Damus Group is a private company founded in 1973. Initially, the company operated as a mechanical contractor, primarily focusing on energy projects across the value chain, including companies such as BP, Petrotrin, and Trinmar. The company has been involved in maintenance work on offshore platforms and in heavy construction work in the mid and downstream sectors. Damus Group is the primary mechanical contractor for the power plant in La Brea. However, as the work in the heavy construction industry declined, the company is adapting its business model.

Damus Group’s strengths include piping prefabrication and installation, tankage, laying marine pipelines, painting, and scaffolding. Over the last decade, the company generated about 60% of its revenues from heavy construction and about 40% from other services. Going forward, the company expects greater business opportunities from the upstream sector.

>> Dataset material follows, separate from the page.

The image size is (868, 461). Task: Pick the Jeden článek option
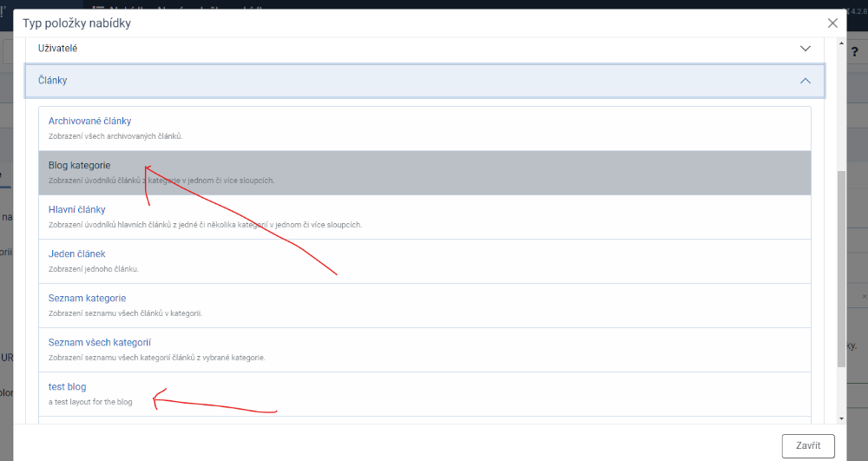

Can you elaborate on Damus Group’s involvement in Petrotrin’s Lease Operatorship program for small onshore blocks?

Damus Group was one of the main operators in the Lease Operatorship program since its inception. The company held two leases and three farm-out blocks and conducted its drilling and production. Five years ago, Damus Group partnered with a Canadian firm, but due to the high-risk nature of the acreage, the program was not successful, and the company sold the assets to Territorial Services.

If the right opportunity presented itself, Damus Group would consider entering into lease operatorship projects again. However, it is believed that Trinidad’s onshore space is going to be divided into larger blocks that require greater investment, and it will primarily be seeing mid- to large-sized international companies exploiting them, and a decrease in the importance of the Lease Operatorship program.

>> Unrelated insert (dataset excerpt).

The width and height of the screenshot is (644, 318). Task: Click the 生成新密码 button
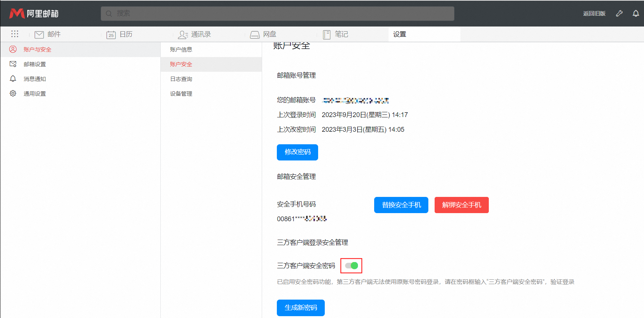301,308
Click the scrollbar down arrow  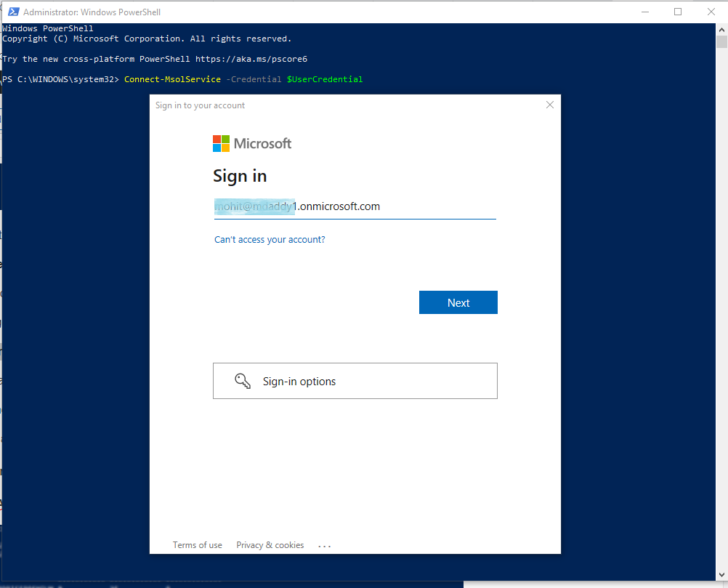pos(722,575)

What have been some of the challenges and successes of the Lease Operatorship program in your opinion?

The Lease Operatorship program was initiated because Petrotrin had significant acreage that it could not exploit on its own. Junior players could be given small blocks, helping to quickly inject capital into the industry. Onshore programs are critical for both employment and for putting idle assets to work. The average well onshore produces merely 68 boe/d. The refinery processes about 160,000 barrels of oil, but it imports oil to do so; only 55-60,000 barrels are locally sourced because the refinery cannot process the very light oil from Trinidad’s east coast. Therefore, it has also been very important to reduce the costs of import. The Lease Operatorship program has yielded about 6,000 to 8,000 barrels of oil each year. It has been very important for creating wealth and generating employment and taxes in Trinidad.

Has the Lease Operatorship program changed its structure to continue providing new types of incentives for new companies?

The Lease Operatorship program has undergone significant changes over the last 20 years. The offerings have diminished over the last few years. The industry also started leasing only the existing perforated zones. The Lease Operatorship offered incentive programs, including royalty holidays, to facilitate collaboration between Petrotrin and smaller players. The incentives on oil above an established declining baseline have helped Trinidad’s industry significantly. The Canadians also brought a lot of capital to the market, and we are beginning to see this foreign capital injection come from an increasingly widening international base.